Advertisement

515 diversity and equality staff at universities...five for free speech

Just two of 43 leading universities said they employ staff with specific freedom of speech responsibilities (PA Wire)
Just two of 43 leading universities said they employ staff with specific freedom of speech responsibilities (PA Wire)

Universities have been accused of “paying lip service” to free speech and failing to employ enough staff to ensure it is protected.

Freedom of information data released today reveals just two of 43 leading universities said they employ staff with specific freedom of speech responsibilities. This equates to five members of staff. In contrast, universities employ 515 staff to deal with equality, diversity and inclusion (EDI) issues, at a cost of £17.9 million, according to research by campaign group Alumni for Free Speech.

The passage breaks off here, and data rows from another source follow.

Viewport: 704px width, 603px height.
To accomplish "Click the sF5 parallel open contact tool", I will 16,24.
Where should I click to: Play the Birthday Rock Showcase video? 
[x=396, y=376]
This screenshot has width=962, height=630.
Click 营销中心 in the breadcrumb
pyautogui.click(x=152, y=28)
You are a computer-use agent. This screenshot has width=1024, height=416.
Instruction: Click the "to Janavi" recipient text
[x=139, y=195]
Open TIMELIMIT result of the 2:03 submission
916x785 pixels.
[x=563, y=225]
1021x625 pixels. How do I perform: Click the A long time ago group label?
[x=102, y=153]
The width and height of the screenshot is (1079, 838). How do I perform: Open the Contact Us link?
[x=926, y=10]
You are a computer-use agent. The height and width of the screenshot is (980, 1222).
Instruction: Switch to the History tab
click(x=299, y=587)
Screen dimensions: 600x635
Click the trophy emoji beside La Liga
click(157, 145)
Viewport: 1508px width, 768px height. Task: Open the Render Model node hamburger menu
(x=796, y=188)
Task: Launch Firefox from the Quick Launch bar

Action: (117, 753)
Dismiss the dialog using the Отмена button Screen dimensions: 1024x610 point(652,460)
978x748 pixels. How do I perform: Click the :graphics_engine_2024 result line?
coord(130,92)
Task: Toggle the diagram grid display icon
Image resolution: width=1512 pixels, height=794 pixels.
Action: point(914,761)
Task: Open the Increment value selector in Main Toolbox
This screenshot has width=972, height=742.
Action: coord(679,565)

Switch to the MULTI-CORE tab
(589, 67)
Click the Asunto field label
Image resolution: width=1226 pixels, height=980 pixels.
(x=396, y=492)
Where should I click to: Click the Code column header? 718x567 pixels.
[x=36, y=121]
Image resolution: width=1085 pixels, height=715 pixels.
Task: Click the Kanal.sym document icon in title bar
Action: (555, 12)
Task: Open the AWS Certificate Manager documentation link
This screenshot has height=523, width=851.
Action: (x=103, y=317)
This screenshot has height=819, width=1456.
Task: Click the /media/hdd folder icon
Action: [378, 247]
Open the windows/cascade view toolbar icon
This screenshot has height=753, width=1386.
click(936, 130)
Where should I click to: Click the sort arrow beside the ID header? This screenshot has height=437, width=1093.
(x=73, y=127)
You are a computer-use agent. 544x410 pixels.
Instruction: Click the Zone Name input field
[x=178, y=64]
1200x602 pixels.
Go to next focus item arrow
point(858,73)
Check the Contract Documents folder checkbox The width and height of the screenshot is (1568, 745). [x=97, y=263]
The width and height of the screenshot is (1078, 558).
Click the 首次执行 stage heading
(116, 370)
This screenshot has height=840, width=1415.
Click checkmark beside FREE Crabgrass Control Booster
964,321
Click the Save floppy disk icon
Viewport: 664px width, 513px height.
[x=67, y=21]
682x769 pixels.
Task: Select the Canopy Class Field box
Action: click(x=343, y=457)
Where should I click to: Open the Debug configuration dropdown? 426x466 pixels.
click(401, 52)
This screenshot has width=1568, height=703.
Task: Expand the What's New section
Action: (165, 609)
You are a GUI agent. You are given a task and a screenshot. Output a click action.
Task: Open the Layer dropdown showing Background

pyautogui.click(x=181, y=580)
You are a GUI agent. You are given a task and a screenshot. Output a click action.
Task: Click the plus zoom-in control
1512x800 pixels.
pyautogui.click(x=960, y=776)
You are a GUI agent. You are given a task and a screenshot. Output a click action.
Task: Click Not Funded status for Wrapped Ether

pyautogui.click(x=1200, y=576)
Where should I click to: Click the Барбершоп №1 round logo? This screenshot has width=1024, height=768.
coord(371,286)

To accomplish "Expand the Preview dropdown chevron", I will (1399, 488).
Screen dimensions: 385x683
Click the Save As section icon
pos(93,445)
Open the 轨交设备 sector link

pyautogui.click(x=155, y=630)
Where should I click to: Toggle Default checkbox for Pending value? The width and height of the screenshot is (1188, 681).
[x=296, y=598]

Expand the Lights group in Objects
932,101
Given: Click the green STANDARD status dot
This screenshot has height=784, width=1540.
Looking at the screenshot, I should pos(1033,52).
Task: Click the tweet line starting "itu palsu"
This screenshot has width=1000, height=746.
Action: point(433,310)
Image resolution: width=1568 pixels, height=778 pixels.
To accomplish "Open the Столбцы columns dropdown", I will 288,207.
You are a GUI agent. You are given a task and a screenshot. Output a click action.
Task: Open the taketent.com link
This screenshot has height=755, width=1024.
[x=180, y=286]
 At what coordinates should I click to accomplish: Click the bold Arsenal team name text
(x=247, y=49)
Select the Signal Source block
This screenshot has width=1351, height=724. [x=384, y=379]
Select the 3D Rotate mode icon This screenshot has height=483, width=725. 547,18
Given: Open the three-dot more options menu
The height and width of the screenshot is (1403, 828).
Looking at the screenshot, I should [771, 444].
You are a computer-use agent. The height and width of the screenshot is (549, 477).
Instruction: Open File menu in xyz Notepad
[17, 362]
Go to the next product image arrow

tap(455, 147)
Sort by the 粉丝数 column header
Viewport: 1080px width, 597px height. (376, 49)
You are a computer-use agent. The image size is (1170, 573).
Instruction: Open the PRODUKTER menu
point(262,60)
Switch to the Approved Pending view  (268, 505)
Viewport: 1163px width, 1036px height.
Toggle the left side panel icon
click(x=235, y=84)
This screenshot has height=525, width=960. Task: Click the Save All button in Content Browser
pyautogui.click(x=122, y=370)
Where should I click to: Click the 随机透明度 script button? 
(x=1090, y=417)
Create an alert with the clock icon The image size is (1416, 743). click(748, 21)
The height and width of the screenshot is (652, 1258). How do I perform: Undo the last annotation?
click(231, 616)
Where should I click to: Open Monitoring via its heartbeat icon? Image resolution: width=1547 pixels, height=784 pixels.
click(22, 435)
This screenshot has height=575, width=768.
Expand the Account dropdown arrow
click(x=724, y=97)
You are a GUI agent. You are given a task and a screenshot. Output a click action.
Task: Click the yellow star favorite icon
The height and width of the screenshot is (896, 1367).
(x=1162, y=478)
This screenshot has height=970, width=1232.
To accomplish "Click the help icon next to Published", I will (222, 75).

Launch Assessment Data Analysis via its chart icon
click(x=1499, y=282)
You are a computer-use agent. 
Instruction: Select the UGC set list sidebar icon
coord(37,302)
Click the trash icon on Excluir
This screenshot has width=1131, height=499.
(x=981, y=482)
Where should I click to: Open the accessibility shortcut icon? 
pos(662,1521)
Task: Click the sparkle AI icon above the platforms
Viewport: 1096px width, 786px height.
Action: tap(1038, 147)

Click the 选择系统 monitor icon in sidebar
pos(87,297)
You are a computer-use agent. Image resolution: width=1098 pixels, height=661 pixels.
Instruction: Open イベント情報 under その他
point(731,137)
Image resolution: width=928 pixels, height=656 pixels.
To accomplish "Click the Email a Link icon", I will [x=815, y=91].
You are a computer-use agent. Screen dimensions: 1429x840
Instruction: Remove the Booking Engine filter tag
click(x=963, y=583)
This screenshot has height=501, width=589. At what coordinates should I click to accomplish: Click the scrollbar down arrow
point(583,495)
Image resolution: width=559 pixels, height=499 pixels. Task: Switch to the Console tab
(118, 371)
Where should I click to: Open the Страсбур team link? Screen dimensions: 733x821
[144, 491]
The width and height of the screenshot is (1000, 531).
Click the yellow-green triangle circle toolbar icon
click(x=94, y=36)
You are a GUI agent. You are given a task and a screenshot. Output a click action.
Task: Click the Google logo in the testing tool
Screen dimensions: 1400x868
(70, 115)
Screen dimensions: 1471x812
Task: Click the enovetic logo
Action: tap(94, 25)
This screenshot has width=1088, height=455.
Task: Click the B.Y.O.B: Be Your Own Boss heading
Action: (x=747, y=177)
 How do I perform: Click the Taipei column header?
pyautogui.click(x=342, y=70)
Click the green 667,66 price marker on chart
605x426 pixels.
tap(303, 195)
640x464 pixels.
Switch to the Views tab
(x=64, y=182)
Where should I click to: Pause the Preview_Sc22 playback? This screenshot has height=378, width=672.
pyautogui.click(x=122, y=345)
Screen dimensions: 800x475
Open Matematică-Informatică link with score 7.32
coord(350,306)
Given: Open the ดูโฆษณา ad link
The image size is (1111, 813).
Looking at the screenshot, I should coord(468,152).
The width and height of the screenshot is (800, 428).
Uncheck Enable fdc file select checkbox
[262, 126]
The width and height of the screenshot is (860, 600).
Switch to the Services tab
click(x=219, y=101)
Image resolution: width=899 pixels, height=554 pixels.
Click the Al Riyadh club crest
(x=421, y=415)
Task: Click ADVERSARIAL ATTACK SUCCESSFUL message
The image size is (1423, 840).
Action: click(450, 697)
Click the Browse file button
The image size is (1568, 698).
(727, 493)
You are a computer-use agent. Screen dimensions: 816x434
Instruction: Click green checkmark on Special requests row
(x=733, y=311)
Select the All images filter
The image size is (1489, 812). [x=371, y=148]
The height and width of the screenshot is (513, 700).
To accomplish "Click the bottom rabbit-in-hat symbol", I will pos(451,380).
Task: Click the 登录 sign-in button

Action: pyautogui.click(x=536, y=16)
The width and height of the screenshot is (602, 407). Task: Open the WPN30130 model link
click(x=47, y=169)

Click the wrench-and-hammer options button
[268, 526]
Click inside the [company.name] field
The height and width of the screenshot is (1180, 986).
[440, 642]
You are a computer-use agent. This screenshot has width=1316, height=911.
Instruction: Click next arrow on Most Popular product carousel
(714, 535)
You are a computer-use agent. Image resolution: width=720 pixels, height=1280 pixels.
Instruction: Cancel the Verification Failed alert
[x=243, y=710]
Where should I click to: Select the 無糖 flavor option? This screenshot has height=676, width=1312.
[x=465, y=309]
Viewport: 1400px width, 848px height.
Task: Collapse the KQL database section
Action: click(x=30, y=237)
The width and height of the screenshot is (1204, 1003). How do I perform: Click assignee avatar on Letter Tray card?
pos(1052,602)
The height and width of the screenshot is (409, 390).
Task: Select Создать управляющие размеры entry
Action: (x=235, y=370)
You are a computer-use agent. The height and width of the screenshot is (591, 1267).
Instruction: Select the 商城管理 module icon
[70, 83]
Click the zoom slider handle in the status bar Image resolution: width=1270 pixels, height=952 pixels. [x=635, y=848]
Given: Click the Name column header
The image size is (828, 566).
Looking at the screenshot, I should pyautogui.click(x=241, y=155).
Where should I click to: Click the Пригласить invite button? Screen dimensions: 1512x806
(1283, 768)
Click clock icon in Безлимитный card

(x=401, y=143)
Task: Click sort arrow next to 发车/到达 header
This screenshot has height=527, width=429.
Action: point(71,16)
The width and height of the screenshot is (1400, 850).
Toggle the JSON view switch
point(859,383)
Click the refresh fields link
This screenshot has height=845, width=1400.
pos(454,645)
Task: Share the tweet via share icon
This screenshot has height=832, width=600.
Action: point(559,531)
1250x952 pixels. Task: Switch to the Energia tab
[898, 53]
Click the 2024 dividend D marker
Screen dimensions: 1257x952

The data also shows universities spent just £71,000 on staff costs for free speech issues. A spokesman for Alumni for Free Speech said: “Overall around 214 times as much money appears to be being spent by our leading universities on equality, diversity and inclusion as on free speech protection.”

It conducted the research because it said EDI departments are compromising the neutrality of universities and can be a source of free speech problems. In a statement it said these departments “push often controversial agendas involving gender, critical race theory and the need to decolonise curricula... They are also often at odds with universities’ obligations to protect free speech”.

The group found the London School of Economics and the University of Chichester employ five members of staff to deal with free speech issues, while the University of Essex has spent £20,000 on external free speech resources. No other top institutions said they employed dedicated staff with specific freedom of speech responsibilities.

Free speech on campuses has come under scrutiny after incidents where academics have faced threats. Professor Kathleen Stock left her job at the University of Sussex following a campaign by trans rights activists.

William Mackesy, co-founder of Alumni for Free Speech, said: “What amazes me most is that, despite their legal obligations to protect free speech, very few universities seem to have thought they should make someone responsible for making that happen.”

The Evening Standard is running an inquiry into freedom of speech, which is examining the danger that any rolling back of free speech poses, highlighting the arguments and seeking solutions.

A spokeswoman for Universities UK said: “Universities’ freedom of speech and work on EDI should never be in tension — both are necessary to ensure that all students and staff members feel able to exist and express themselves freely on campus.”

A spokesman for the Office for Students said: “Ultimately, it is for universities to decide on how best to direct their resources, but they must meet their legal duties around freedom of speech.”